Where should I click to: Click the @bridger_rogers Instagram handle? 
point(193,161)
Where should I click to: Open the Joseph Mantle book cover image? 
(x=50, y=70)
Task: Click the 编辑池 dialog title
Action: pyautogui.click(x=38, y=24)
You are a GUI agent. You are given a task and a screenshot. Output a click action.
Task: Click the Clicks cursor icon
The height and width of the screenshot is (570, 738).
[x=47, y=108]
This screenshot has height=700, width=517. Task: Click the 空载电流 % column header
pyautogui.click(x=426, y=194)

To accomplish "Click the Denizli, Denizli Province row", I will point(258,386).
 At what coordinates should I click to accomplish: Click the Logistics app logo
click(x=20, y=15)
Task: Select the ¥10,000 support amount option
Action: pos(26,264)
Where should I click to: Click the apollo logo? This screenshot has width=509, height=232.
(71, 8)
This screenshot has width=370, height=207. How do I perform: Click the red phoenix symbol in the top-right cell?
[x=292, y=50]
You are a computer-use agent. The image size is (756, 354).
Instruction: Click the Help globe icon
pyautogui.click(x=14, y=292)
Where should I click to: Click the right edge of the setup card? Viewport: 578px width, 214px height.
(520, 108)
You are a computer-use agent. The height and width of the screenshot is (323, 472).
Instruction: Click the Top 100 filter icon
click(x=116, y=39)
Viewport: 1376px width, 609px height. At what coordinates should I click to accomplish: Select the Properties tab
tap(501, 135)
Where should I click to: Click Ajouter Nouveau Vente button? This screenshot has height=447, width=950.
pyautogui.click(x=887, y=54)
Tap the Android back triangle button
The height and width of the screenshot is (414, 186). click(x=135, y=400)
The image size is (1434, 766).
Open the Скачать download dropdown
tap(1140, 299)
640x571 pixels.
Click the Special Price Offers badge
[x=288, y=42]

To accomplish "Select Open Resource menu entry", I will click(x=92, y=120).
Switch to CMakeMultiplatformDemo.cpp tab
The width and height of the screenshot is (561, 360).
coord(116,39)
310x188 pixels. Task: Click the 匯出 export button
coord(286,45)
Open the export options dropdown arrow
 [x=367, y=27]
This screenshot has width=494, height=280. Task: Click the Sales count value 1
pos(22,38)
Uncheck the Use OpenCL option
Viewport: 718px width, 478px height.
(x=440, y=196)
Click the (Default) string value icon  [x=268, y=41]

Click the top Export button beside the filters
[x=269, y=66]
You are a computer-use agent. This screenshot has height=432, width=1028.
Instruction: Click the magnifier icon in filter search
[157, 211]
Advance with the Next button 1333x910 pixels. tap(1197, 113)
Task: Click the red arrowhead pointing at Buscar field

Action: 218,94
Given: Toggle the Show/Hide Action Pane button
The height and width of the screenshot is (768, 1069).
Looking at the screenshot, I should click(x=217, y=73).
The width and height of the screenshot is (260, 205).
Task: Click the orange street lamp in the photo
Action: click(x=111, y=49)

◇ ◇ ◇ ◇ ◇ ◇ ◇

Using the entries above, extract exactly the span from the line with "This screenshot has width=370, height=207." to the line with "You are a computer-use agent. This", both lines included; leave out everything else.

This screenshot has width=370, height=207. How do I perform: Click the red phoenix symbol in the top-right cell?
[x=292, y=50]
You are a computer-use agent. The image size is (756, 354).
Instruction: Click the Help globe icon
pyautogui.click(x=14, y=292)
Where should I click to: Click the right edge of the setup card? Viewport: 578px width, 214px height.
(520, 108)
You are a computer-use agent. The height and width of the screenshot is (323, 472).
Instruction: Click the Top 100 filter icon
click(x=116, y=39)
Viewport: 1376px width, 609px height. At what coordinates should I click to accomplish: Select the Properties tab
tap(501, 135)
Where should I click to: Click Ajouter Nouveau Vente button? This screenshot has height=447, width=950.
pyautogui.click(x=887, y=54)
Tap the Android back triangle button
The height and width of the screenshot is (414, 186). click(x=135, y=400)
The image size is (1434, 766).
Open the Скачать download dropdown
tap(1140, 299)
640x571 pixels.
Click the Special Price Offers badge
[x=288, y=42]

To accomplish "Select Open Resource menu entry", I will click(x=92, y=120).
Switch to CMakeMultiplatformDemo.cpp tab
The width and height of the screenshot is (561, 360).
coord(116,39)
310x188 pixels. Task: Click the 匯出 export button
coord(286,45)
Open the export options dropdown arrow
 [x=367, y=27]
This screenshot has width=494, height=280. Task: Click the Sales count value 1
pos(22,38)
Uncheck the Use OpenCL option
Viewport: 718px width, 478px height.
(x=440, y=196)
Click the (Default) string value icon  [x=268, y=41]

Click the top Export button beside the filters
[x=269, y=66]
You are a computer-use agent. This screenshot has height=432, width=1028.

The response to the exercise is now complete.